I've just returned from traveling for a few days, taking my monthly visit to check in with my elderly family members in another state. These trips are squeezed in between my teaching commitments, and packed with emotional, administrative, and unexpected events. This trip I found that I managed to check off all the to-do items, and stayed available and open for the relational parts of the visiting. Lately I've been finding it easier and easier to take things as they are, to see the excuses and simply not make them. This has felt really good. Accepting that I have made choices, rather than finding ways to explain to myself (or others) the why or why nots of all the resulting situations or conditions. Who knew that this would also save me a lot of energy, making me feel less weary and more available even when I am just as "busy?" It has also reduced the sense of pressure on me, results in much less of the emotional backlash behaviors like argumentativeness or over eating, and helps me keep myself rested and ready for what is there to be done or felt.
This new sense of freedom has evolved recently even more as I've been exploring the Niyama of Tapas (discipline and purification through inner heat), one of the principles of yoga (see recent blogs on this subject). I find that I can act upon my intentions, giving myself what I need, without making excuses or needing any rationales. I was able to simply include a short yoga practice in every day even with travel and many demands on my time. This helped me to be more rested, more receptive, and much less judgmental. It was as though I've been strengthening and developing my muscles of action rather than those qualities of judgmental mind that bring endless comparisons and projections. This seems to also liberate my ability to work within much more realistic time frames, and establish more achievable goals. I am amazed.
Openness to inner discipline also directly relates to all the other yogic principles of the Yamas and Niyamas (see recent blogs)... Saucha (purity) and Asteya (non-stealing), Satya (truth) and of course Santosha too (contentment). When we let ourselves be truthful rather than explaining, restrain from taking that which is not ours to take (like the attention of others to our point of view), clear out the clutter of misrepresentation and judgment (all the justifications and should, would, coulds) and allow contentment with what actually is (finding gratitude and joy), well, we no longer need to hide behind the excuses and rationales that explain the choices we make. We know that we are responsible for the choice and act, even if it is a correction of a prior act.
I could also title this thought "Trkonasana," since triangle pose embodies a combination of truth, discipline, nonjudgment and awareness. Like life itself, it is a balancing act, a serious stretch, opening on one side making new internal space, and by necessity yielding into the strength required. Finding triangle can begin in any moment, since it evolves out of a steady foundation, an elongated, integrated and soft spine, and a steady and unified sense of energy in the breath that moves between earth and sky. In any given day my body opens to Trkonasana to its own degree, the breath flows the length of me, my spine releases or clenches, my feet feel firm and easy on the earth or I may be shaky and off balance. I love discovering my true self in this way, never knowing what the moment will be until I am that moment. Triangle offers every possibility boiled down, what actually is so in that breath. And even the one inhale does not predict what might be possible in the next. I laugh at the joy of discovering revolved triangle emerging - twisted and reversed - or at literally falling to the mat out of triangle on one side as though the world was turning just a little too fast for me that day. Simply being makes self criticism unnecessary. Any asana can offer the same exploration; and endless understandings come through the practice.

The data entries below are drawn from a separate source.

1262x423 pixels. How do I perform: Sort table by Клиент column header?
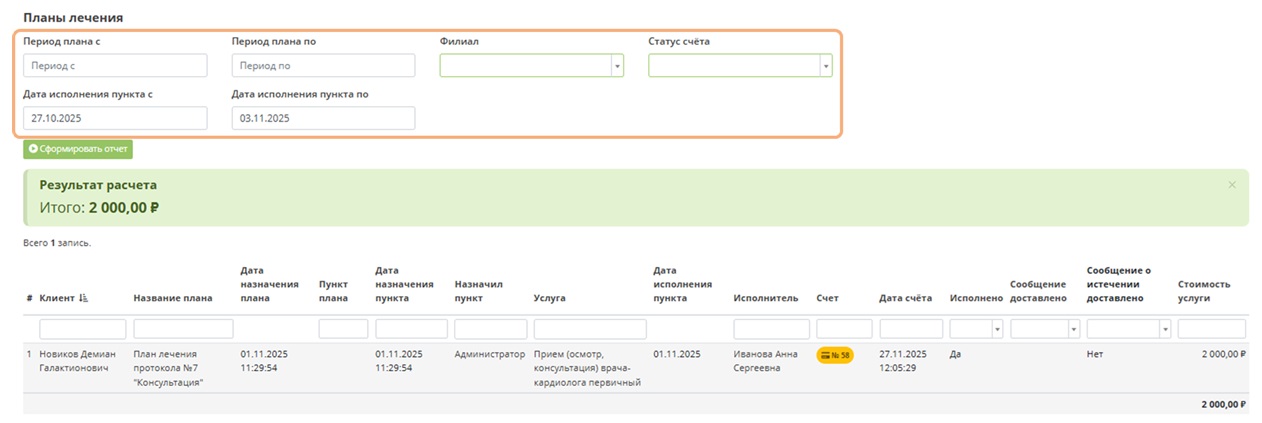(57, 298)
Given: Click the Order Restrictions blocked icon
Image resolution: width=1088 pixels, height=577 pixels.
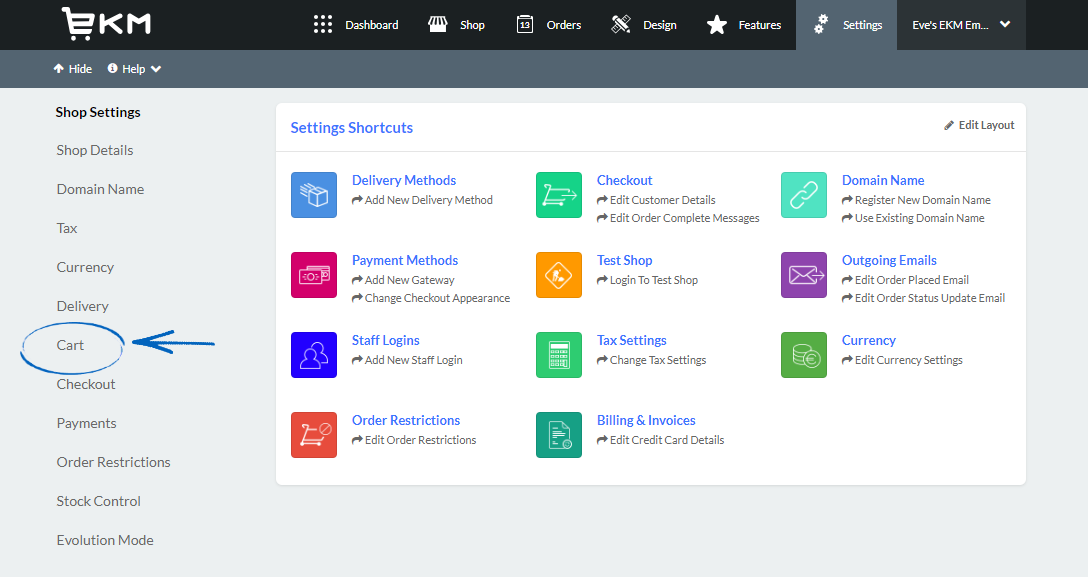Looking at the screenshot, I should (x=314, y=435).
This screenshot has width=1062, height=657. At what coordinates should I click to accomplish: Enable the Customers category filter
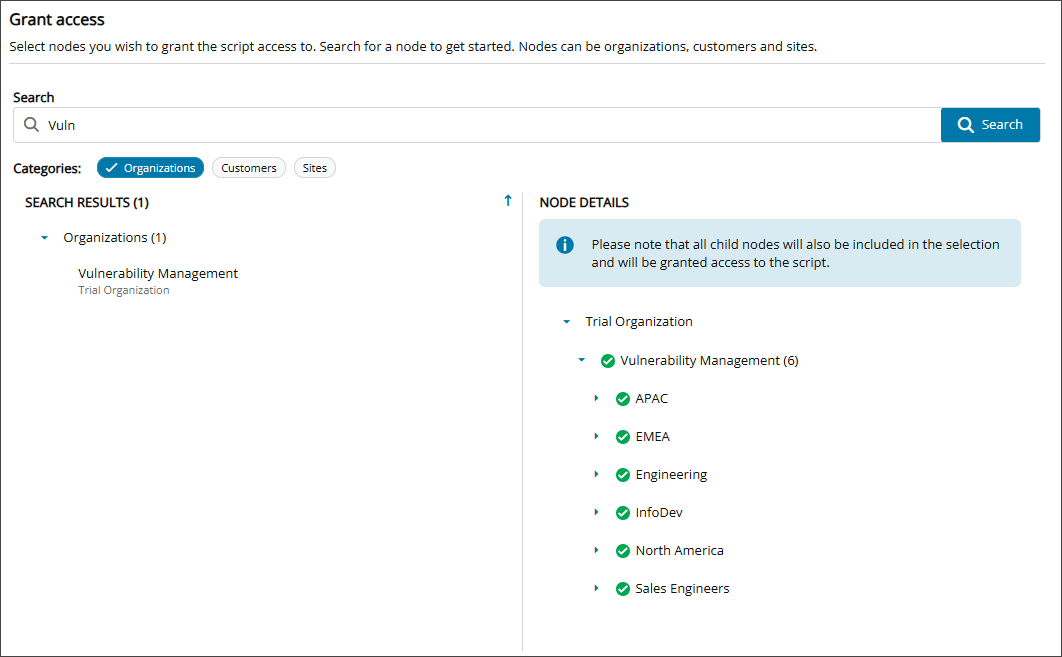(249, 168)
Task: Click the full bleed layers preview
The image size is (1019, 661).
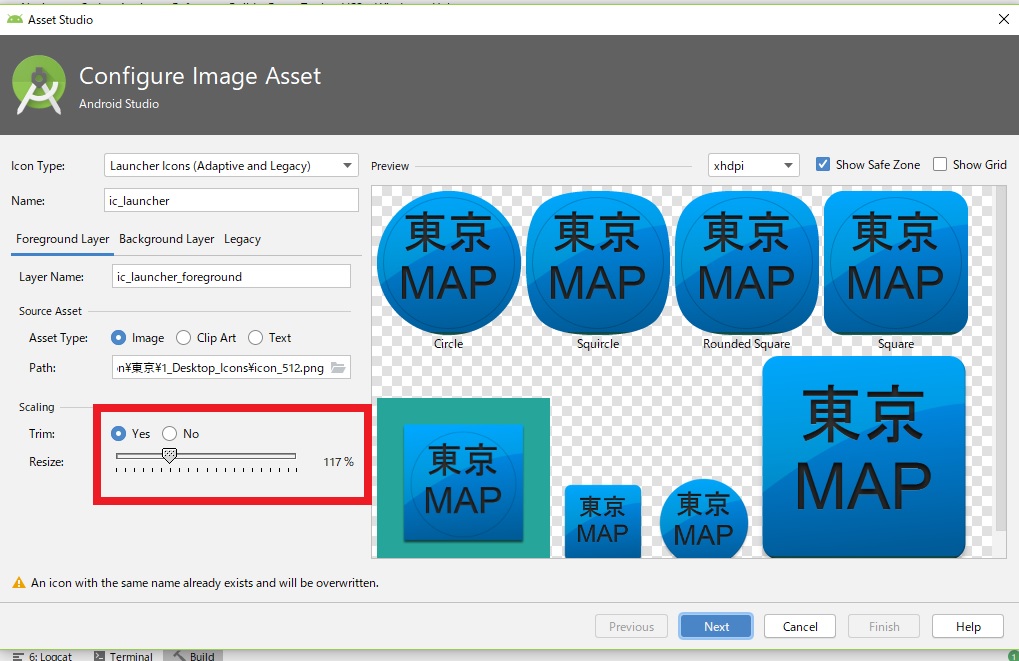Action: (463, 478)
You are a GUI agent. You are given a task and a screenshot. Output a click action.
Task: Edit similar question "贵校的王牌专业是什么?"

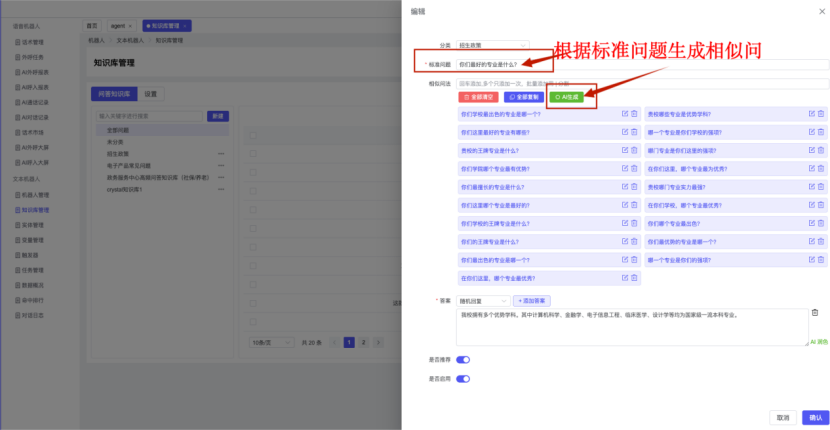click(x=624, y=150)
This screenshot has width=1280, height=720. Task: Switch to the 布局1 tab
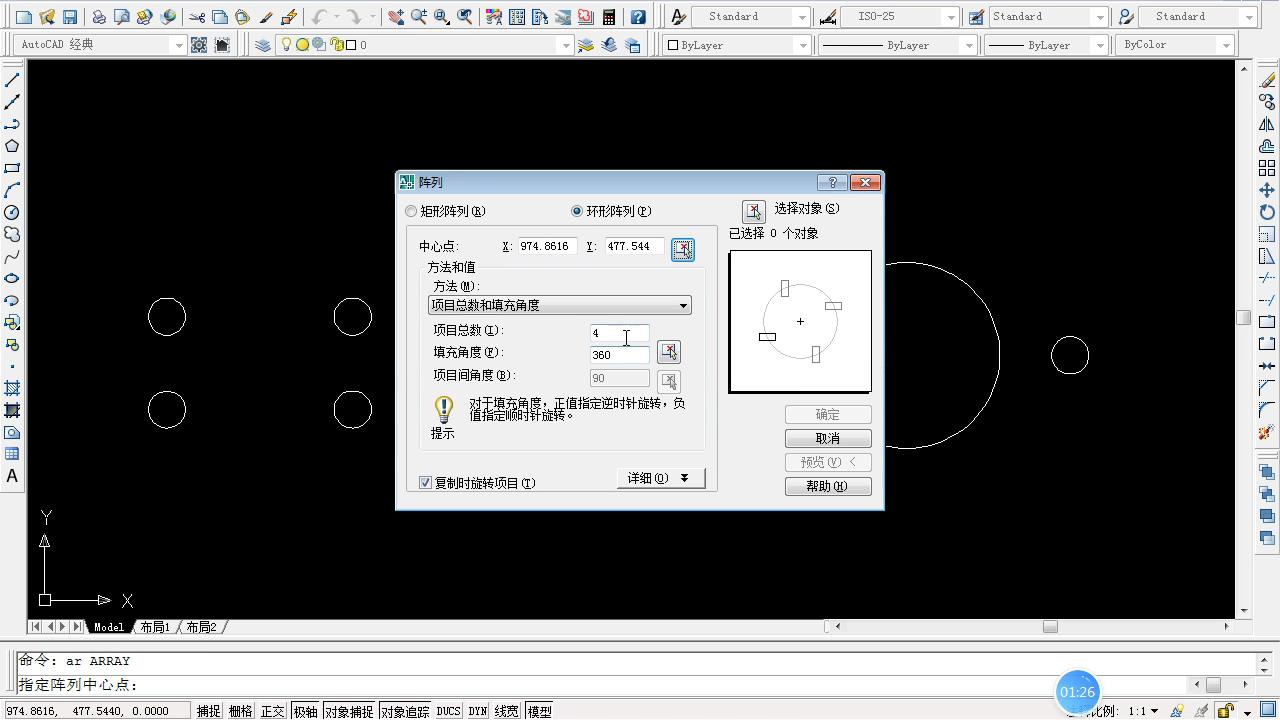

Discipline and honesty are a beautiful combination on the path to truth and contentment, but you can take the path from any direction. Exploring contentment will take you perhaps by different turns and twists, to clarity and ease of judgment. I've learned to be curious rather than afraid of these big concepts. They are just what you discover in them. And the more I explore, the more I discover. I don't spend time worrying about what I don't know, because the vastness of that would paralyze me. I simply keep wondering "what is this?" and investigate, finding that the inquiry itself is liberating me to see more and more "just as it is."